May 15, 2006

Telephony is broken. Abort, abort or abort?

I’m sat in the press/speaker room of the VON conference here in Stockholm. There’s about half a dozen other people in the room. I’ve got a SkypeIn voicemail from the company that I’m hiring a meeting room from in a few weeks. They want to know the security code from my credit card I used to reserve the booking before they can confirm.

So I call them back.

“Hello, this is Mr Geddes. You called me earlier. You wanted to know a very important three digit secret code I mustn’t share with anybody and can’t even name.”

Well, of course I didn’t say that.

“Hello, this is Mr Geddes. You left me a voicemail asking for my credit card security code to confirm my reservation. Well, the code is…”
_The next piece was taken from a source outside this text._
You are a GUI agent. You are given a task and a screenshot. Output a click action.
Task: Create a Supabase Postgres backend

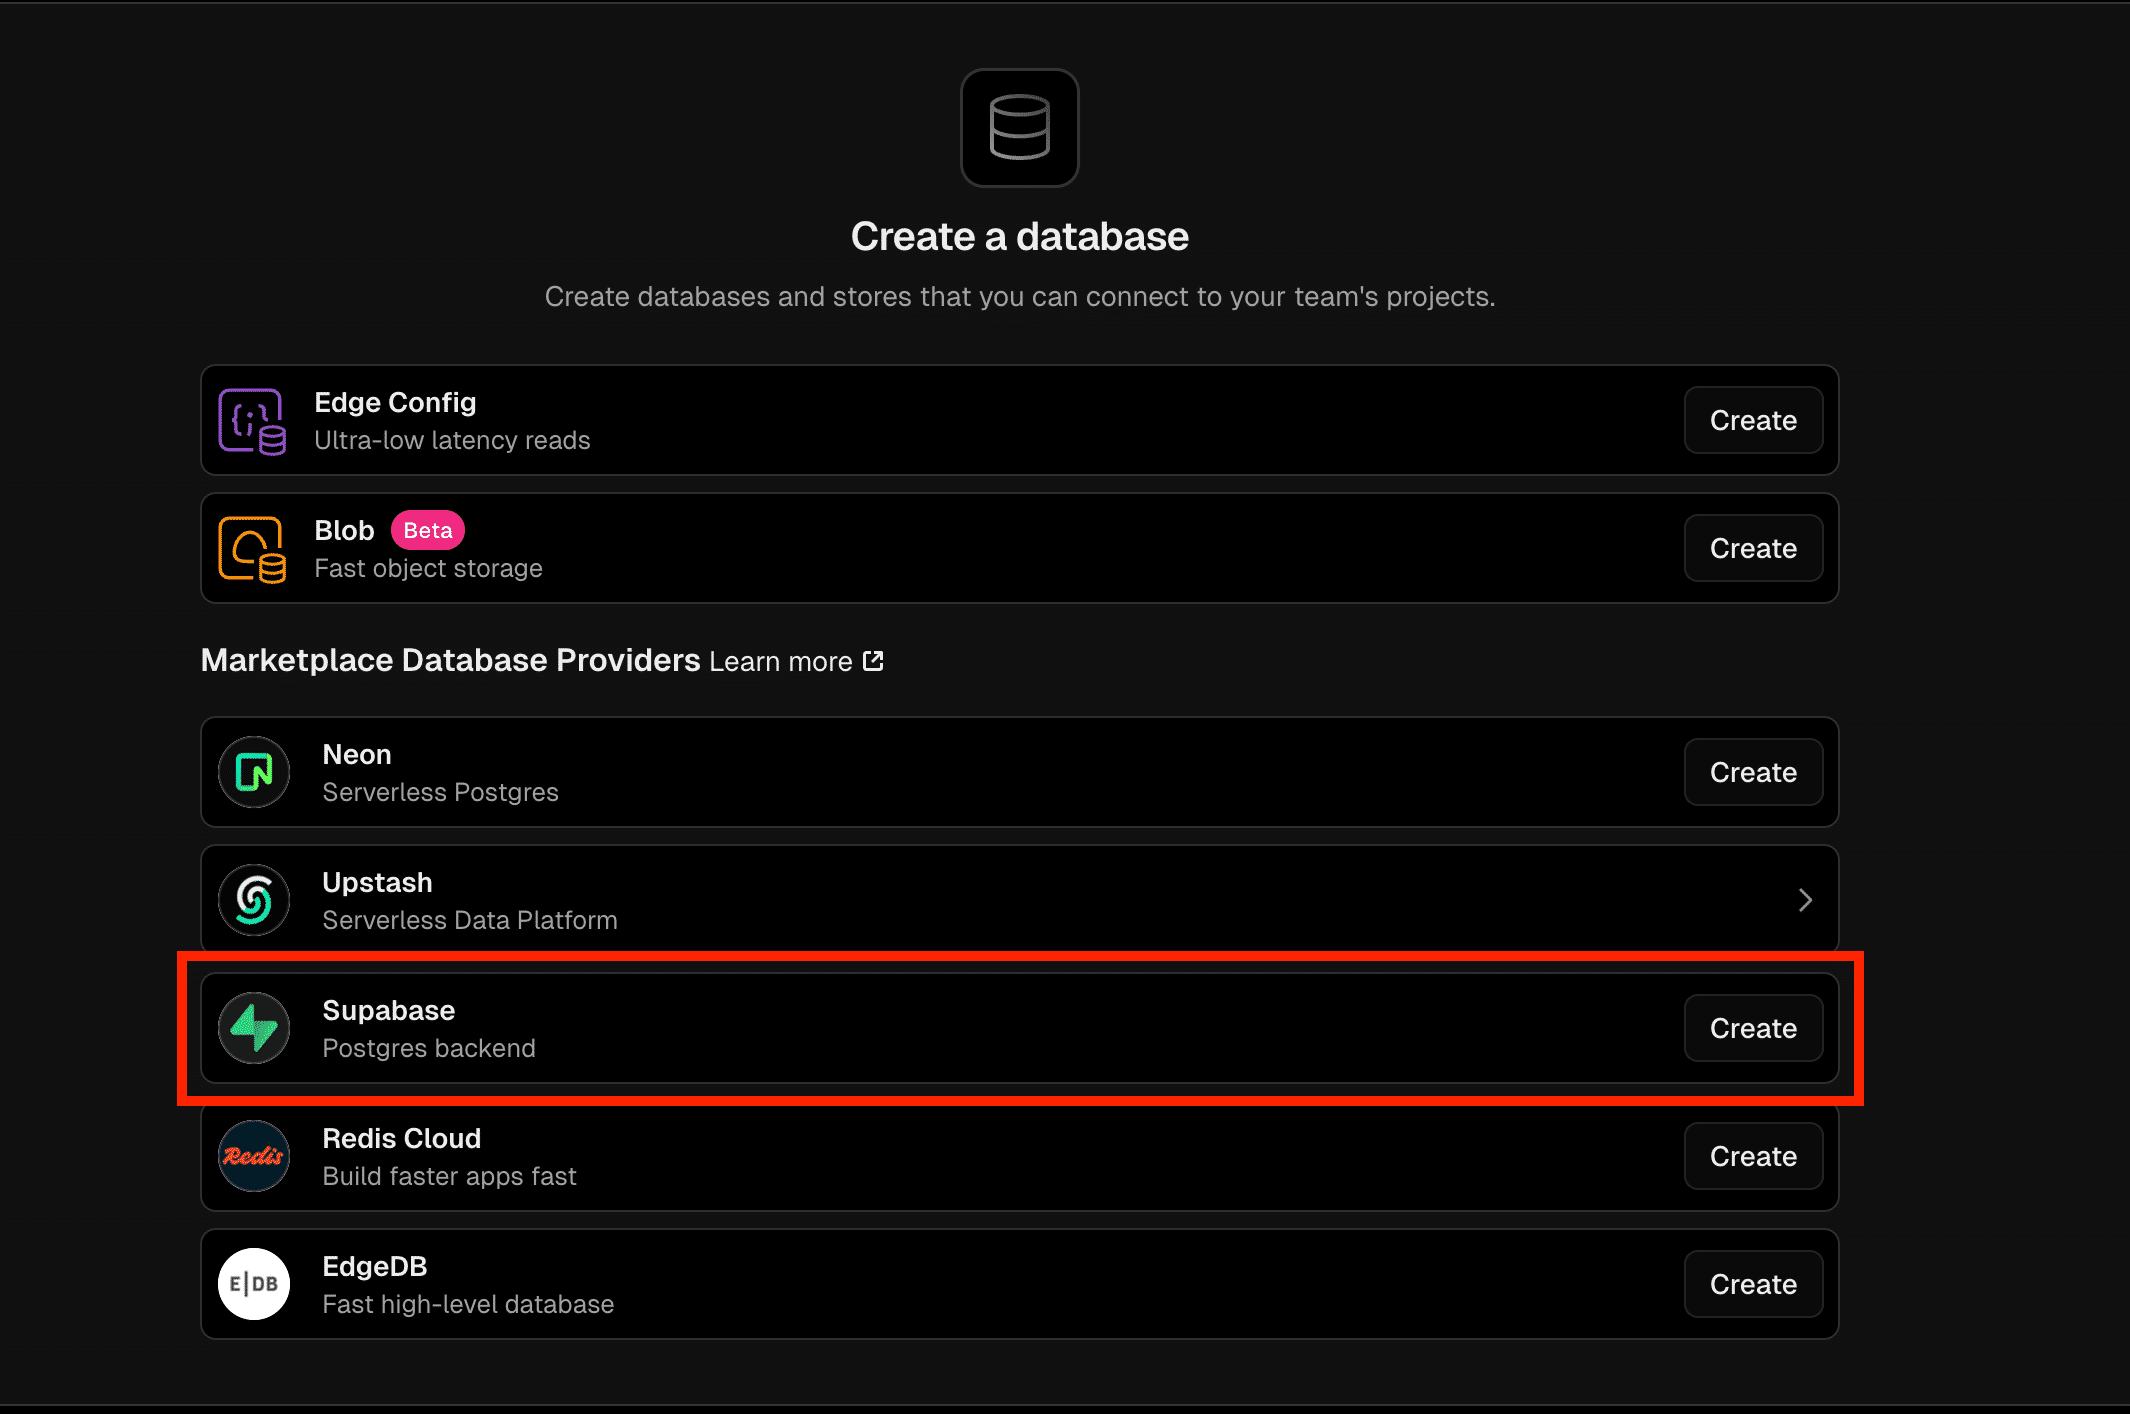coord(1753,1028)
You don’t think I’m going to blog it, do you? You’ll just have to find someone else who was in the room at the time.

Anyhow, person-to-person dictation over the PSTN isn’t a pretty way of exchanging secure transactional data. In fact, even an encrypted Skype IM, although much preferable, isn’t perfect. Somehow I’d like to signal “this message is secure, don’t store it in the recipient’s history file”. Ideally, I could give them a single identifier like my phone number or email address, and they’d be able to do a reverse ENUM look-up to get access to the right secure channel. I’d receive a suitable signed message that would assure me this was the same company I had already interacted with, and I’d enter the security code, and it’d be sent back without a human ever seeing it.

If you’re a telco, your homework assignment is to work out where in this value chain you fit. Because some day, it’s going to happen, and that day might be sooner than you think.

PS - I called my business bank last week to reset my web password. After authenticating me with some information most of my customers know or could guess, and asking me my user name, the call centre operator reads out your new password. Very secure. Not.